EXTRAIT DU DOCUMENT:
* * * *
7.- que l'intimée soutient à tort que la clause du bail concernant les travaux est nulle car contraire à l'article 1719 du code civil, ce texte prévoyant que le bailleur est obligé, par la nature du contrat, de délivrer la chose louée, et, s'il s'agit de son habitation principale, un logement décent lorsque les locaux à usage d'habitation sont impropres à cet usage'; qu'en effet, le bail est en l'espèce commercial, concernant une salle au rez-de-chaussée de 100 m², au sous-sol un local de même surface, et un appartement à l'étage d'également 100 m²'; que les locaux sont loués pour l'exploitation d'une activité de salle de jeux, débits de boissons et organisation de soirées à thèmes'; que s'il a été prévu que l'appartement devra servir au logement de l'exploitant et de sa famille, le preneur n'est pas une personne physique, mais une société commerciale représentée par ses deux cogérants, monsieur [Y] et madame [B], qui résident à [Localité 4]'; qu'ainsi, l'article précité n'est pas applicable';

8.- que la clause prévoyant la remise à neuf des locaux ne signifie pas qu'ils étaient inhabitables et que le logement n'était pas décent'; que ces locaux sont ainsi simplement vétustes de sorte que la remise à neuf a été prévue comme une clause essentielle du bail'; que le loyer a été consenti au prix attractif de 1.800 euros par mois'; qu'en outre, le jour de la conclusion du bail, la société Inken, représentée par le concluant, a cédé le fonds de commerce pour un montant faible de 25.000 euros';

9.- que le tribunal a considéré que la clause n'est pas nulle, mais que faute d'être précise, s'agissant de travaux devant être effectués par les preneurs, elle est dès lors nulle'; que cependant, les travaux à réaliser sont ceux destinés à remettre les locaux dans un état permettant une habitation agréable'; que lors de la signature du bail, le concluant a fait établir un devis pour 70.768,33 euros HT'; que si ce montant paraît important, les preneurs pouvaient cependant effectuer eux-mêmes les travaux dans des conditions plus intéressantes, monsieur [Y] connaissant les travaux du bâtiment'; que du matériel avait été laissé par le concluant permettant partiellement leur réalisation'; qu'ainsi cette clause est valable';

10.- subsidiairement, si une difficulté existe sur ce point, qu'un expert doit être désigné afin de visiter les lieux, de donner son avis sur les travaux devant être exécutés par rapport au devis produit, de dire s'il s'agit de travaux de remise à neuf, de les chiffrer';

11.- que si les preneurs invoquent la stipulation selon laquelle il est convenu que si dans les deux ans suivant leur entrée en jouissance, ils n'effectuent pas les travaux de remise à neuf, et qu'ils s'engagent alors à verser au bailleur un dépôt de garantie égal à deux mois de loyers HT, cette clause ne signifie pas qu'ils n'avaient pas impérativement à remettre les lieux en état et qu'ils se trouveraient exonérés de cette obligation par le paiement du dépôt de garantie'; que cette clause est ainsi indépendante de celle prévoyant la remise en état des locaux'; qu'elle signifie seulement que si au bout de deux ans, ils n'ont pas réalisé les travaux, ils doivent alors régler ce dépôt de garantie sans que cela ne les exonère de leur obligation de réaliser les travaux';

12.- que si aucun délai n'a été prévu pour la réalisation des travaux, ceux-ci devaient être exécutés pendant le cours du bail, soit entre le 13 décembre 2010 et le 12 décembre 2019'; que le bail a été reconduit par tacite reconduction, de sorte que les travaux devaient être terminés avant le 12 décembre 2019';

13.- concernant la demande reconventionnelle de l'intimée portant sur la somme de 3.347 euros correspondant à un remboursement de la taxe d'enlèvement des ordures ménagères pour la période 2011 à 2016, que le concluant a réclamé par erreur cette taxe pour l'ensemble du bâtiment et non pour les seuls locaux donnés à bail.
* * * *
VOS TÂCHES:
1. Recopiez fidèlement le passage de l'extrait sur le bail commercial compris entre "13.- concernant la" et "donnés à bail.", ces deux bornes incluses.
2. Selon l'extrait sur le bail commercial, à quel montant mensuel le loyer a-t-il été consenti ?
3. Prolongez l'extrait sur le bail commercial en reprenant après sa dernière phrase.

LIGNES DE DONNÉES:
* * * *
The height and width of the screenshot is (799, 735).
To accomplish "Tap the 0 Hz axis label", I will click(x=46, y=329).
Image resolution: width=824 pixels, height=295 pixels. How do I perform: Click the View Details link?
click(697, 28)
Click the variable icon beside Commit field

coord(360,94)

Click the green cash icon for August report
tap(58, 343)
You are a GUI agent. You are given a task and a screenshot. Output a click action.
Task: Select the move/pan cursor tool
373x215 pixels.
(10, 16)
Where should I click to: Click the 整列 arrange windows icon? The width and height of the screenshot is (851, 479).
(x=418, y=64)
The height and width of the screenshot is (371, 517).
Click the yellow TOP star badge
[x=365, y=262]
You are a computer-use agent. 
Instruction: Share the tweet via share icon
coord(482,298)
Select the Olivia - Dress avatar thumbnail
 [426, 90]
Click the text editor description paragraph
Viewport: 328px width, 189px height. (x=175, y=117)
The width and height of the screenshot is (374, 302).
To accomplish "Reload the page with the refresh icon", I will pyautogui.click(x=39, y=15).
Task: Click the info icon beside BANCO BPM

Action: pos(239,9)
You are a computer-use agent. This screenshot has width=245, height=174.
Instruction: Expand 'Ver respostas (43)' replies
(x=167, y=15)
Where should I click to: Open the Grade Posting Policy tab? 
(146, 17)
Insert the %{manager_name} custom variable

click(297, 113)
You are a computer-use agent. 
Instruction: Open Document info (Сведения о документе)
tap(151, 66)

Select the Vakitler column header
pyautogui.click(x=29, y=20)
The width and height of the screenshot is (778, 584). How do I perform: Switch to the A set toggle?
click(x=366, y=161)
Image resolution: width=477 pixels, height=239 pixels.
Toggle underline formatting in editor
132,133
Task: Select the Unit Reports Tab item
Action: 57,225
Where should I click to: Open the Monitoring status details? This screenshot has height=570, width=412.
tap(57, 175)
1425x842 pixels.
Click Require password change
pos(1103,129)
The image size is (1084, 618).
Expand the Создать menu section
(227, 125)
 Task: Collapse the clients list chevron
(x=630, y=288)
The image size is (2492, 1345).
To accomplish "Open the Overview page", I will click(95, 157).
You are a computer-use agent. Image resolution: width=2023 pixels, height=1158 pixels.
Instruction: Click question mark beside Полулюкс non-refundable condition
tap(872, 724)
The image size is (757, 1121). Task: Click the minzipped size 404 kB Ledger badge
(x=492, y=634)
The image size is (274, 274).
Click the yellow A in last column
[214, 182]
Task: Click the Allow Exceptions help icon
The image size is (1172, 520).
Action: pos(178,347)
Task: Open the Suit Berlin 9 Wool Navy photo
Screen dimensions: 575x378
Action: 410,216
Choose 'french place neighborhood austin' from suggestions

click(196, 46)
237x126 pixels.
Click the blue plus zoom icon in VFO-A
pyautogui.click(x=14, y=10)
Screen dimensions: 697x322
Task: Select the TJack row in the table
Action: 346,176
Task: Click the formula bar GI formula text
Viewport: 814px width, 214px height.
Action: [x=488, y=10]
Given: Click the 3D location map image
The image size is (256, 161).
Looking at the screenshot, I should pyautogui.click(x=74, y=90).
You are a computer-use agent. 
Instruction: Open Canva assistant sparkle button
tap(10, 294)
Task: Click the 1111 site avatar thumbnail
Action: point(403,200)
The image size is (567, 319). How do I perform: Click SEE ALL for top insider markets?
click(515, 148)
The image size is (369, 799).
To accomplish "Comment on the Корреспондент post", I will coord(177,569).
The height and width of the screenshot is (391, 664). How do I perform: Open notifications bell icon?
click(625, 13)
* * * *
RÉPONSES:
1.
13.- concernant la demande reconventionnelle de l'intimée portant sur la somme de 3.347 euros correspondant à un remboursement de la taxe d'enlèvement des ordures ménagères pour la période 2011 à 2016, que le concluant a réclamé par erreur cette taxe pour l'ensemble du bâtiment et non pour les seuls locaux donnés à bail.

2. Le loyer a été consenti au prix de 1.800 euros par mois.

3.
Prétentions et moyens de la société El Kitapena':

14.Selon ses conclusions remises le 11 mai 2022, elle demande à la cour, au visa des articles 960 et 961 du code de procédure civile, 1719 du code civil':

- sur la demande au titre des travaux, à titre principal, de déclarer irrecevables toutes les conclusions notifiées par monsieur [U] depuis le début de la procédure d'appel ;

- de débouter en conséquence monsieur [U] de l'intégralité de ses demandes';

- à titre subsidiaire, de dire que la clause relative aux travaux (article VIII, 9° c du bail) ne comporte aucune obligation pour la concluante de remettre à neuf l'appartement';

- de débouter en conséquence monsieur [U] de l'intégralité de ses demandes';

- à titre subsidiaire, si par impossible il est jugé que la clause invoquée par monsieur [U] doit s'interpréter comme mettant à la charge de la concluante une obligation de remise à neuf de l'appartement, de dire que cette clause a pour effet illicite d'exonérer le bailleur de son obligation de délivrance ;

- d'annuler cette clause relative à l'obligation d'effectuer les travaux de remise à neuf de l'appartement';

- de débouter en conséquence le bailleur de l'intégralité de ses demandes ;

- à titre infiniment subsidiaire, de confirmer le jugement déféré en ce qu'il a jugé nulle la clause relative aux travaux (article VIII, 9° c du bail)';

- de dire que cette clause relative aux travaux n'est pas expresse et qu'elle est ambiguë ;

- de débouter en conséquence monsieur [U] de l'intégralité de ses demandes';

- à titre encore plus infiniment subsidiaire, de constater que le bail ne comporte aucun délai pour l'exécution des travaux ;

- de débouter en conséquence monsieur [P] [U] de l'intégralité de ses demandes';

- à titre encore plus infiniment subsidiaire, de dire que le coût des travaux ne saurait résulter d'une évaluation unilatérale faite par monsieur [P] [U]';

- de débouter monsieur [U] de l'intégralité de ses demandes';

- concernant la taxe d'enlèvement des ordures ménagères, de condamner monsieur [U] à rembourser à la concluante la somme de 3.347 euros';

- en tout état de cause, de condamner l'appelant à lui payer une indemnité de 5.000 euros pour procédure abusive';

- de le condamner à lui payer une indemnité de 5.000 euros au titre de l'article 700 du code de procédure civile, outre dépens.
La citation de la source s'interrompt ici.